Dataset entries =
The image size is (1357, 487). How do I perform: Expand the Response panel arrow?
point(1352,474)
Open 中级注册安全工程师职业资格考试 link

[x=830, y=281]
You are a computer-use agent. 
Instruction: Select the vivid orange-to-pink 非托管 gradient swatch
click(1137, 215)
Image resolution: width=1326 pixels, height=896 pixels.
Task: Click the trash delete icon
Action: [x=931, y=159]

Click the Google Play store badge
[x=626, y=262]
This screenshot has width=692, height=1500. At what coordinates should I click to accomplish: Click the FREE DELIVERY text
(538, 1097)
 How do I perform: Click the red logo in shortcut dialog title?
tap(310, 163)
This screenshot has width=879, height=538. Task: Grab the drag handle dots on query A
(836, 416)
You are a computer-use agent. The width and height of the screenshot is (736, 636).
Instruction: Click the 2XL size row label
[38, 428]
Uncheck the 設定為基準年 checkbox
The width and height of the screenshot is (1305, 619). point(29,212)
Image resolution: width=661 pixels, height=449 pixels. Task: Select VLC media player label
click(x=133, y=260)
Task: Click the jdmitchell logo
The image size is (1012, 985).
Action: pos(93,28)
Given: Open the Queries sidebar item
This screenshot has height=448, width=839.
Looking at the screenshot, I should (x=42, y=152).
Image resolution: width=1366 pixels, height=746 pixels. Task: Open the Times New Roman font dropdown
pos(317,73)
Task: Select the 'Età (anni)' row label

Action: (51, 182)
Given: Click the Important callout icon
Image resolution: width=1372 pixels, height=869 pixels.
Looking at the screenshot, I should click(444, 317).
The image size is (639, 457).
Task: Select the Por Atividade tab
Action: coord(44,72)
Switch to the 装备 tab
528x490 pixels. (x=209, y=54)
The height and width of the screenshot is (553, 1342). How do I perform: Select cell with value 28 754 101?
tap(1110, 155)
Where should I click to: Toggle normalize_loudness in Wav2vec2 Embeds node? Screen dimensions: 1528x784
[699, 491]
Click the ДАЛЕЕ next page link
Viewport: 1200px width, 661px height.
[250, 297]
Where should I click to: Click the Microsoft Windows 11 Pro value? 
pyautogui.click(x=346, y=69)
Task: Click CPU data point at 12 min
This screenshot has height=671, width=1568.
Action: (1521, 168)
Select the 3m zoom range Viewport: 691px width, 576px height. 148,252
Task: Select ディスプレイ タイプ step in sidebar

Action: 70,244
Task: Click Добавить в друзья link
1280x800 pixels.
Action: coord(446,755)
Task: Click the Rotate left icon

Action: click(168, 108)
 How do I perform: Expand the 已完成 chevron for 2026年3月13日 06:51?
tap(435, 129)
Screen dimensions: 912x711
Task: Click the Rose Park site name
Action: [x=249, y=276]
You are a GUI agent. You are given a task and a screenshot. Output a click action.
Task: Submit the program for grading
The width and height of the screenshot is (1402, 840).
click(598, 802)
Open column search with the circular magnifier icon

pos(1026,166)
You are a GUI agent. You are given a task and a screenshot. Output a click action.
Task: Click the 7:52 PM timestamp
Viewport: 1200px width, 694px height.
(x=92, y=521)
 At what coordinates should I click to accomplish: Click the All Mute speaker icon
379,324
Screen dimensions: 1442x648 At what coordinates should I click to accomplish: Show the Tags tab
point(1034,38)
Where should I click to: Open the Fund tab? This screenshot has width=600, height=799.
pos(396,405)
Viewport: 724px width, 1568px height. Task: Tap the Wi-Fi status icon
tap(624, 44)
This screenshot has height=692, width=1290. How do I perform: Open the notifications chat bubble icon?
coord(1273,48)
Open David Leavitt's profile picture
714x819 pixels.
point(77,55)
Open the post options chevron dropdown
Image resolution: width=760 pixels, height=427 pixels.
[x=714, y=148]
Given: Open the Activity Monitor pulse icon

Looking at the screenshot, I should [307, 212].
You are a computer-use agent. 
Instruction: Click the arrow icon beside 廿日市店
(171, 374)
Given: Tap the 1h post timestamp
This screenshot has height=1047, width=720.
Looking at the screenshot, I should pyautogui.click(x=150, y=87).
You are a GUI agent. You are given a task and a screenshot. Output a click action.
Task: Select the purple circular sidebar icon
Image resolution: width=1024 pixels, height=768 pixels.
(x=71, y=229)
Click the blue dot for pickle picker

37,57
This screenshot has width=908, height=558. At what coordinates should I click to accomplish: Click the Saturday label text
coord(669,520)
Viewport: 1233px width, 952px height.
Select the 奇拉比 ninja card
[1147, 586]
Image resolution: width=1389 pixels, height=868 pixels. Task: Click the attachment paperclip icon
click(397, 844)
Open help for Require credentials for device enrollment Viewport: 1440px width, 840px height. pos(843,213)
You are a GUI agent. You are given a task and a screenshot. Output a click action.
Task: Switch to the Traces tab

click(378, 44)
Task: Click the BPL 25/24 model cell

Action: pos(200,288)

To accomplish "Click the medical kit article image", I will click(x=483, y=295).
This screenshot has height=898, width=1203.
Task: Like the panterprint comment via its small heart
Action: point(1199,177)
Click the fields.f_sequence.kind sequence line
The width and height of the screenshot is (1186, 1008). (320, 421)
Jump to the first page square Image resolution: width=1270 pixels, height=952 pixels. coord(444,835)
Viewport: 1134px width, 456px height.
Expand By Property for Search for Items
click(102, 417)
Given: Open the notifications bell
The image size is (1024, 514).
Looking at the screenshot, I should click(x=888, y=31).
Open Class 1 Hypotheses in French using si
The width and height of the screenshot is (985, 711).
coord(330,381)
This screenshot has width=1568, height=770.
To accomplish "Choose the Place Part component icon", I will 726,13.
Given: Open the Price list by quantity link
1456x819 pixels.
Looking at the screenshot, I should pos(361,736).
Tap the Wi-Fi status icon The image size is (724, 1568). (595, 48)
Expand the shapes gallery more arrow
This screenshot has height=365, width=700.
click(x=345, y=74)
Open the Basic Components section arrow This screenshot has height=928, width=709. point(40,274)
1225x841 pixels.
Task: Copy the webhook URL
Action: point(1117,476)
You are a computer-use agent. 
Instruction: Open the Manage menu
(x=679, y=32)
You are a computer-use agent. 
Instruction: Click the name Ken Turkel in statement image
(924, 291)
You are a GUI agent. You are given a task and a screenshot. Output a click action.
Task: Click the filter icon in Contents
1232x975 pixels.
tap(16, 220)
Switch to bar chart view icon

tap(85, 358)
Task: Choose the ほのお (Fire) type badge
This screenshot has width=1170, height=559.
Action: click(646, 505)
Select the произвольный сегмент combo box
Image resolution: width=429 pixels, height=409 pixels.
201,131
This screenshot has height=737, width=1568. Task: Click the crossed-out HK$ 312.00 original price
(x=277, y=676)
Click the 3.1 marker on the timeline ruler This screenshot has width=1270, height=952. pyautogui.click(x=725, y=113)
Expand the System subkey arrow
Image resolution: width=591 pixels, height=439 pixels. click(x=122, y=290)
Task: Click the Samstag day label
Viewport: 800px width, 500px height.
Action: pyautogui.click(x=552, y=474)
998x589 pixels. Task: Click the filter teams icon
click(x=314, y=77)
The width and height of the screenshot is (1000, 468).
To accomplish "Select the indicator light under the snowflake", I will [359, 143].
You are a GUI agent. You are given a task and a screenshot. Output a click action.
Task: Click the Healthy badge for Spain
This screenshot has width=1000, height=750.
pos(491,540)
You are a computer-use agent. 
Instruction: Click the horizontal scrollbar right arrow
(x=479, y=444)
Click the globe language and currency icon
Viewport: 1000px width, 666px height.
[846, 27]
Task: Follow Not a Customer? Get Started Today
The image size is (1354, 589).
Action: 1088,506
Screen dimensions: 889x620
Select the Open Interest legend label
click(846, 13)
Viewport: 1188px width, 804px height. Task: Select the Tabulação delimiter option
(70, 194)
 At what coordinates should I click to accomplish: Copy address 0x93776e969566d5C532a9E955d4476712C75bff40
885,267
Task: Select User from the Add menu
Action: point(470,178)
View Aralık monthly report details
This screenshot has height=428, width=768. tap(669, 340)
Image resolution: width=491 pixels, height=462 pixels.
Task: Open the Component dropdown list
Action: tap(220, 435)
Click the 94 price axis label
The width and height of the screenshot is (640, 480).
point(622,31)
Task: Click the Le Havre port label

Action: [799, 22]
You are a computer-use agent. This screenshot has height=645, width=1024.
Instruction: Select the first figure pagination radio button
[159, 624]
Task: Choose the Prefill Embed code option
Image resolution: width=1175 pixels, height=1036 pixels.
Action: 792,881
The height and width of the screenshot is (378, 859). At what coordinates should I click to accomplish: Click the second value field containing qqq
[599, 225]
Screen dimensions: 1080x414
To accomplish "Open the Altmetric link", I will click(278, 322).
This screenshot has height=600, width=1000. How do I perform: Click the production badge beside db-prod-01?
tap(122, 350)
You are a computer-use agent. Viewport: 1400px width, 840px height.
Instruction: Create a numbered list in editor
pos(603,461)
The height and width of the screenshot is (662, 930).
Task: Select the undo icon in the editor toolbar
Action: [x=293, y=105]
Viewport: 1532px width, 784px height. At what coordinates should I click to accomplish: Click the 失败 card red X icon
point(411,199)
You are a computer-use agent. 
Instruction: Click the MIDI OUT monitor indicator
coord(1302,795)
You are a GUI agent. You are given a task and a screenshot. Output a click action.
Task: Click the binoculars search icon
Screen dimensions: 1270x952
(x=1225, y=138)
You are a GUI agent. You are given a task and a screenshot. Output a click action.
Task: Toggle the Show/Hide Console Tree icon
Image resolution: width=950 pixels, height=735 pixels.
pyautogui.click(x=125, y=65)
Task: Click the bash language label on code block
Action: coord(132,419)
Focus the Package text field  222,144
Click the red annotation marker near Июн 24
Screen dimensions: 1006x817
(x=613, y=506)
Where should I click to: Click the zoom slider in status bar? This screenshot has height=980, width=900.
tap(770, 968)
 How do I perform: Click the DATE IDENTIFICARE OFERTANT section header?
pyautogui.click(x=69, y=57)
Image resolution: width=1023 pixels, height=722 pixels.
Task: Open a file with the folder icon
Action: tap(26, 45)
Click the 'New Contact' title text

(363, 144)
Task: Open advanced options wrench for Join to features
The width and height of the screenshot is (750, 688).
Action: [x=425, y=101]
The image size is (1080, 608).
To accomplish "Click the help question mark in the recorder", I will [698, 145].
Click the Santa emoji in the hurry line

Work to be completed = Starting with the line that contains "Screen dimensions: 1270x952", return each line through the last one of the data above, exactly as written and nothing more.

Answer to this task =
Screen dimensions: 1270x952
(x=1225, y=138)
You are a GUI agent. You are given a task and a screenshot. Output a click action.
Task: Toggle the Show/Hide Console Tree icon
Image resolution: width=950 pixels, height=735 pixels.
pyautogui.click(x=125, y=65)
Task: Click the bash language label on code block
Action: coord(132,419)
Focus the Package text field  222,144
Click the red annotation marker near Июн 24
Screen dimensions: 1006x817
(x=613, y=506)
Where should I click to: Click the zoom slider in status bar? This screenshot has height=980, width=900.
tap(770, 968)
 How do I perform: Click the DATE IDENTIFICARE OFERTANT section header?
pyautogui.click(x=69, y=57)
Image resolution: width=1023 pixels, height=722 pixels.
Task: Open a file with the folder icon
Action: tap(26, 45)
Click the 'New Contact' title text

(363, 144)
Task: Open advanced options wrench for Join to features
The width and height of the screenshot is (750, 688).
Action: [x=425, y=101]
The image size is (1080, 608).
To accomplish "Click the help question mark in the recorder", I will [698, 145].
Click the Santa emoji in the hurry line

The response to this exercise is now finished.